Os apartamentos aparecem como a segunda preferência, escolhidos por 38% dos participantes. Embora terrenos em loteamentos abertos ou condomínios fechados tenham menor popularidade, ainda são considerados por uma parcela da população.
Preferência dos brasileiros por casas
A preferência por casas traduz o desejo por mais espaço, privacidade e conforto, necessidades que se intensificaram após a pandemia da COVID-19, período em que os lares passaram a funcionar também como ambientes de trabalho, estudo e lazer. A valorização de áreas externas, como quintais e jardins, contribuiu para essa inclinação pelas moradias unifamiliares.
No mercado imobiliário privado, construtoras e incorporadoras têm focado seus lançamentos na construção de residências em condomínios fechados, que oferecem segurança, infraestrutura e espaços coletivos destinados a promover a qualidade de vida dos residentes.
Paralelamente, o processo de urbanização e a expansão das cidades moldam o cenário habitacional, equilibrando o crescimento vertical representado pelos apartamentos com a preservação de bairros horizontais, que permanecem atraentes para uma parcela significativa da população.
Mercado nacional
Em 2024, o mercado imobiliário brasileiro registrou um crescimento expressivo nas vendas, especialmente no segmento de casas.

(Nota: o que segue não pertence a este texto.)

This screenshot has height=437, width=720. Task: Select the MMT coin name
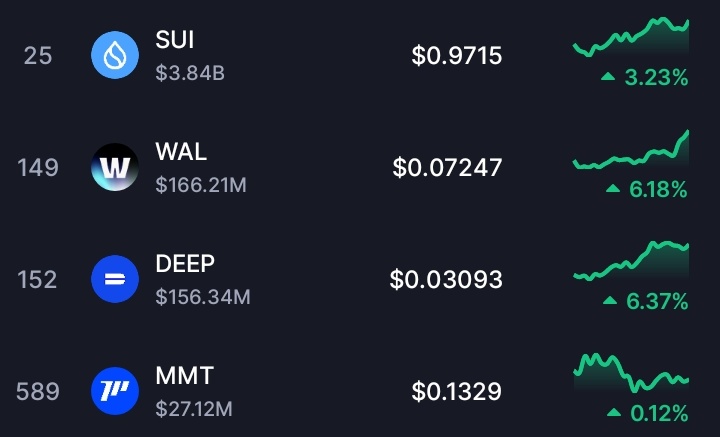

Conforme dados da Câmara Brasileira da Indústria da Construção (CBIC), houve um aumento de 20,9% nas negociações em relação ao ano anterior, com um total de 400.547 imóveis comercializados.
Apesar da crescente verticalização e da concentração populacional em áreas urbanas, a aquisição da casa própria continua sendo uma prioridade para grande parte da população brasileira, influenciando tanto as dinâmicas do mercado quanto as políticas públicas de habitação no país.